◆ **Dataset extract**

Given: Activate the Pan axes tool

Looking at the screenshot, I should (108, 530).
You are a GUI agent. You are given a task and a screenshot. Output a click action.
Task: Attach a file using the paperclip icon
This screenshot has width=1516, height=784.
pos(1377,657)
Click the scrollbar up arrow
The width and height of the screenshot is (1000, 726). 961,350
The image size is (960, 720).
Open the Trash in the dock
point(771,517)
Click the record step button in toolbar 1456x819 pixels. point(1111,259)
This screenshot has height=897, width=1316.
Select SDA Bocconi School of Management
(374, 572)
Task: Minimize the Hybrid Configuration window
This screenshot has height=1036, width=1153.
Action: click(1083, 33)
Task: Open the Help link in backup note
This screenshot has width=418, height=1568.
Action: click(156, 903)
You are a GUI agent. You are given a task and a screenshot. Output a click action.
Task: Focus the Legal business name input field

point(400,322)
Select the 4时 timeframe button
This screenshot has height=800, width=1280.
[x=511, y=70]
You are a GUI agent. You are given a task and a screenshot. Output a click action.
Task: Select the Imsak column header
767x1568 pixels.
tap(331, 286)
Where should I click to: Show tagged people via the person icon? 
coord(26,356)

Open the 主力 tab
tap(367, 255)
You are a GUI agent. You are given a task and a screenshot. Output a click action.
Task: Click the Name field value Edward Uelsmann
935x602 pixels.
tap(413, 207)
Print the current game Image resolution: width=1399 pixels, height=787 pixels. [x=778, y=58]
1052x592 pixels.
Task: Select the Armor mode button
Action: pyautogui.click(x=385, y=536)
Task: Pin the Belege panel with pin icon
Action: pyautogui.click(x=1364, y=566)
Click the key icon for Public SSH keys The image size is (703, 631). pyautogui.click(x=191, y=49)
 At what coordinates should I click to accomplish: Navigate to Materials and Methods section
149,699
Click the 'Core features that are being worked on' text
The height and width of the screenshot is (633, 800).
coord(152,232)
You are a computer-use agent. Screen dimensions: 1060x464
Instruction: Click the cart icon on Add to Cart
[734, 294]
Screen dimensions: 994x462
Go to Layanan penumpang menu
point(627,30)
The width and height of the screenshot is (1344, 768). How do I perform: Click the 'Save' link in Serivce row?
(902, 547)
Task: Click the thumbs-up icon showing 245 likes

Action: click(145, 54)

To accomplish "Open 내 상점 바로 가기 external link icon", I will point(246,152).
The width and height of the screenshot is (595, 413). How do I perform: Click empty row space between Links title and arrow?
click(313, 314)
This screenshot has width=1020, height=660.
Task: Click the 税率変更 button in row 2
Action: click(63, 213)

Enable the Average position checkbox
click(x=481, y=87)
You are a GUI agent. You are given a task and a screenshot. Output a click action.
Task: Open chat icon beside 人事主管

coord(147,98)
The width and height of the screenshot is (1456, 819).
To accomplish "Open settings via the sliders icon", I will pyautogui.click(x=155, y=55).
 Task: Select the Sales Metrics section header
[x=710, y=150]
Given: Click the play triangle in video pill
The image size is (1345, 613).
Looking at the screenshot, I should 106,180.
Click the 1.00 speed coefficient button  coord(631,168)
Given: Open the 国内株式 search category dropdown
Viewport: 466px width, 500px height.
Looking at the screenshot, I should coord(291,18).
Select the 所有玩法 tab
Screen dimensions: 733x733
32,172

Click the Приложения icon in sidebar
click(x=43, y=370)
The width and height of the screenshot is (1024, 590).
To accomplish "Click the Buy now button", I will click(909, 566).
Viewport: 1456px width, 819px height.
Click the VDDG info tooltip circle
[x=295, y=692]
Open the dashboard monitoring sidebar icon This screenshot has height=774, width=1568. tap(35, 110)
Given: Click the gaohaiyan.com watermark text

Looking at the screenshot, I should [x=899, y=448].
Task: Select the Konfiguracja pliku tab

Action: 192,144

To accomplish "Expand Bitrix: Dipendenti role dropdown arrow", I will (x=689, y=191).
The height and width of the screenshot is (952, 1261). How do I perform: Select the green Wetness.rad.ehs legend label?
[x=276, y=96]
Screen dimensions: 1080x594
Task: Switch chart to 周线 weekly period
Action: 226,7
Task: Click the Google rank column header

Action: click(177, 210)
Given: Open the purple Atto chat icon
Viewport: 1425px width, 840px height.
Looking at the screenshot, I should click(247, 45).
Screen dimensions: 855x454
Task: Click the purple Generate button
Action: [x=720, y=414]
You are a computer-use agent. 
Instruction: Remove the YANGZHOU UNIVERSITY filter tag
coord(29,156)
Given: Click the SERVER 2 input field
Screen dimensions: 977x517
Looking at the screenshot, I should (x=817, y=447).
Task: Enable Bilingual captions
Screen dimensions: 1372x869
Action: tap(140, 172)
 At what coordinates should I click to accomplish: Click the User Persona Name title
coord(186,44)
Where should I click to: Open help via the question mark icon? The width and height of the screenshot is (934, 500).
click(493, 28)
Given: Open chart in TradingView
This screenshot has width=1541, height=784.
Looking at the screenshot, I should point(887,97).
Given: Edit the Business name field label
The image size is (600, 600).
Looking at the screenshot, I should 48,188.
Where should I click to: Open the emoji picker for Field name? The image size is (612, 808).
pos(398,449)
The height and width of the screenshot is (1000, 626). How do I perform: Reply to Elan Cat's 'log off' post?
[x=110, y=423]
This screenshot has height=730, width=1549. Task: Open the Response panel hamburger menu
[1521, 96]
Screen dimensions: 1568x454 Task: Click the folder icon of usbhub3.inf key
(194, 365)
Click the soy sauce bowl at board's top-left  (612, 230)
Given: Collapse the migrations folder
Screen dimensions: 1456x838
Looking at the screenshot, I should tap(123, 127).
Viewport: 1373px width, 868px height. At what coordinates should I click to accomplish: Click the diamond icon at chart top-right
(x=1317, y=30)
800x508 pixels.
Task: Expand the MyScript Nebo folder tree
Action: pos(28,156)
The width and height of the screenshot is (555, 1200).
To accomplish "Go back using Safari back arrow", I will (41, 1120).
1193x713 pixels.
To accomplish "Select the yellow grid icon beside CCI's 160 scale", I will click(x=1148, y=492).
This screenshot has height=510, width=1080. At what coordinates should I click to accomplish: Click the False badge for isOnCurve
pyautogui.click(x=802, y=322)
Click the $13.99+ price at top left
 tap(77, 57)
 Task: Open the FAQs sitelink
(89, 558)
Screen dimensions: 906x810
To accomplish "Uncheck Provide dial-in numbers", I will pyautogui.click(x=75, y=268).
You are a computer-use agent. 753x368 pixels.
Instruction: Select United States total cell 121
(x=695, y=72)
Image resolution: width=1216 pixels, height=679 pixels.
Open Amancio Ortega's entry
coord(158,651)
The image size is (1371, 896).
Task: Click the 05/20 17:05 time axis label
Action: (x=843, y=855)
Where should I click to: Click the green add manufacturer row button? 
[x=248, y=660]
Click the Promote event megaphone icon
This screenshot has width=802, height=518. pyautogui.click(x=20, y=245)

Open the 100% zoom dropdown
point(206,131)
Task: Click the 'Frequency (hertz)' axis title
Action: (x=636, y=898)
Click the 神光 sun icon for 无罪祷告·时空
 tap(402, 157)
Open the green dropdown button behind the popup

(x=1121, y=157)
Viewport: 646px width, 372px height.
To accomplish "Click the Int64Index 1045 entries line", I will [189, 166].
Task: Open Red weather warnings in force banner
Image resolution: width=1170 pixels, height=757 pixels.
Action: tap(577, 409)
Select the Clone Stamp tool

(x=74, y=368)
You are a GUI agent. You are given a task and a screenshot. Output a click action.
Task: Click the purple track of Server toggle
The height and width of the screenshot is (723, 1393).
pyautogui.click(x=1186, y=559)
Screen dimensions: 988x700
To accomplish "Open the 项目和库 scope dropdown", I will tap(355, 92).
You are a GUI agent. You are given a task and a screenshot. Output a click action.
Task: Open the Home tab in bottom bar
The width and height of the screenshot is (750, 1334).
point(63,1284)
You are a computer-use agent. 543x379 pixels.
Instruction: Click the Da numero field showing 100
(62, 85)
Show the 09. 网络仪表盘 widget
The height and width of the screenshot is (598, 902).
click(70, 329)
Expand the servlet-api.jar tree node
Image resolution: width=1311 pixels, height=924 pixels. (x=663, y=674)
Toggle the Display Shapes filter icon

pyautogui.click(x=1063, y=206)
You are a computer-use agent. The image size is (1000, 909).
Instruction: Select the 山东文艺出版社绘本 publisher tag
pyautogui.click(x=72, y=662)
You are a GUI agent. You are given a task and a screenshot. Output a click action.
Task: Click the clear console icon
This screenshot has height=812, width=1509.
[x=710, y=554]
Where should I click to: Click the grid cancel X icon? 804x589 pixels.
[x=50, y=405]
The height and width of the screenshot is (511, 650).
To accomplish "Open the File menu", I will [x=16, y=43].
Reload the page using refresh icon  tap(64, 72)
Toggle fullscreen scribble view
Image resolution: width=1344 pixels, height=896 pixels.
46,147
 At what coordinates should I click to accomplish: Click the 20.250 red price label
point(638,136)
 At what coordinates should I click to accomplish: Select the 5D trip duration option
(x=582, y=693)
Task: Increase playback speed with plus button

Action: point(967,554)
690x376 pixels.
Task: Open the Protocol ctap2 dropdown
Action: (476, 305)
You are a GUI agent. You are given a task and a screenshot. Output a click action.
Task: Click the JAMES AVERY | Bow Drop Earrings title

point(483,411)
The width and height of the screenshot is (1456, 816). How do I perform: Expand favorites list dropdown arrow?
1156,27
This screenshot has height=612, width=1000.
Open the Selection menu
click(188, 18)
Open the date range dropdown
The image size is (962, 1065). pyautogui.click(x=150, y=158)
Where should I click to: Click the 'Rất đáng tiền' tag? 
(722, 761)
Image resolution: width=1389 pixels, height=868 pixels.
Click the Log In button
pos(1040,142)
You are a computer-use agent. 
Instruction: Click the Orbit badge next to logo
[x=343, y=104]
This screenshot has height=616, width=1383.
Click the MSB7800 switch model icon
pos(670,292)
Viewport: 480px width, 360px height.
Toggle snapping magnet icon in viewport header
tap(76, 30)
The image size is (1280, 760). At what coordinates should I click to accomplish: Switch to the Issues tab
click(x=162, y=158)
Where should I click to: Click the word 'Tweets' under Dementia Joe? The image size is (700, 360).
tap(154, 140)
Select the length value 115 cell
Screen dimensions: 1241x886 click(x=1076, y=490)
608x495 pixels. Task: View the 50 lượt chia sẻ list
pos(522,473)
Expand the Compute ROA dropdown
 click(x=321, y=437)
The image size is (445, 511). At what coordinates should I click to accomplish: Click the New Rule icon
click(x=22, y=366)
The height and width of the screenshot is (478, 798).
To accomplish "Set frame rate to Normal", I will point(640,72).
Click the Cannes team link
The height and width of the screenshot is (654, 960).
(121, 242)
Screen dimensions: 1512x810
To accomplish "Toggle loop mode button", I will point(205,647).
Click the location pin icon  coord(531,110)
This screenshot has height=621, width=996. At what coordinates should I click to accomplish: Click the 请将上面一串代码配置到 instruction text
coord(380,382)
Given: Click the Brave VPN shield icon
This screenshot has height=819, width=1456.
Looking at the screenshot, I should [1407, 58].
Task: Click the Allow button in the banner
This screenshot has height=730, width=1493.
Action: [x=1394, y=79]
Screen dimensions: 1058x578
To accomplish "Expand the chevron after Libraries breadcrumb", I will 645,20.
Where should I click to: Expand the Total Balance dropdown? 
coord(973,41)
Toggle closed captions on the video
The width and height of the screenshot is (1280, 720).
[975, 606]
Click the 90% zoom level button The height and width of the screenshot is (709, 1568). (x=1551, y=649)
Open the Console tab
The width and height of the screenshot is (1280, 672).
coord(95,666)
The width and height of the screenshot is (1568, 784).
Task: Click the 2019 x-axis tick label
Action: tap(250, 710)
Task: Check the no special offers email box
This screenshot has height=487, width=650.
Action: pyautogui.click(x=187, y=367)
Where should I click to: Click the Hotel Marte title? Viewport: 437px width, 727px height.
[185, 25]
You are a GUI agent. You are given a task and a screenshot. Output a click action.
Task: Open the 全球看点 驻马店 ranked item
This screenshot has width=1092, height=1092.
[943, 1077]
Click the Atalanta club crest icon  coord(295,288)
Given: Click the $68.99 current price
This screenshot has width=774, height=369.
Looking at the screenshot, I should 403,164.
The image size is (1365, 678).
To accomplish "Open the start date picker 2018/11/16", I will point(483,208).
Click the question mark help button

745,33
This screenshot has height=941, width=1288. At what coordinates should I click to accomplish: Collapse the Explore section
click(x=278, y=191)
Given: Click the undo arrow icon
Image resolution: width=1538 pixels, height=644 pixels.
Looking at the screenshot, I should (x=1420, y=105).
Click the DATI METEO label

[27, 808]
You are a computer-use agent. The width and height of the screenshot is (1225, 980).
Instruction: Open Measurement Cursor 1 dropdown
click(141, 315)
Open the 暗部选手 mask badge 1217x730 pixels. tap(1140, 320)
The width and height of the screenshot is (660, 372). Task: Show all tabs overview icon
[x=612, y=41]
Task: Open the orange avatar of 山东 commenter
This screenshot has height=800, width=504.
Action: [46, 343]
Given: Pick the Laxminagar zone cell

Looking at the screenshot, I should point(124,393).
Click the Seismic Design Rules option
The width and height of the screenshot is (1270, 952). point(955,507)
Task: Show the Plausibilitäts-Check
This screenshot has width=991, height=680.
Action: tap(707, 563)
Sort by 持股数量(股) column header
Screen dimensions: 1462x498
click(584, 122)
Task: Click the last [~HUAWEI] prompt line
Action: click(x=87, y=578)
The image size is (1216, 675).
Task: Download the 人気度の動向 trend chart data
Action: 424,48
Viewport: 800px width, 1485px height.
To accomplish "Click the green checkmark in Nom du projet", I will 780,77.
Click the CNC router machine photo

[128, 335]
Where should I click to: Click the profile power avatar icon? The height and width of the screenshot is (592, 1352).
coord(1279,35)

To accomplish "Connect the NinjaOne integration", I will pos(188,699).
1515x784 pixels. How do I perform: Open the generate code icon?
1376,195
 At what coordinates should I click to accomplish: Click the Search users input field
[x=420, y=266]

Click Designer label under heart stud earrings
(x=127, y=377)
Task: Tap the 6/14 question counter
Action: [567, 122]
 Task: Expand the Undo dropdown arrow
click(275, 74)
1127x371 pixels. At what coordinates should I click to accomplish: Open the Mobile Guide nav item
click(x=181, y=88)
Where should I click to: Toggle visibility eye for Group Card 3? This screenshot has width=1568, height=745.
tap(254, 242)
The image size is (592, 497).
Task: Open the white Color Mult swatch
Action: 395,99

◆ **Task instructions**
Reproduce the lines of the records starting at the line containing "Open the dashboard" and ending at the line containing "Action: 192,144", substituting "logo" for "watermark" and leaving everything else unchanged.

◆ **Answer to the problem**
Open the dashboard monitoring sidebar icon This screenshot has height=774, width=1568. tap(35, 110)
Given: Click the gaohaiyan.com logo text

Looking at the screenshot, I should [x=899, y=448].
Task: Select the Konfiguracja pliku tab

Action: 192,144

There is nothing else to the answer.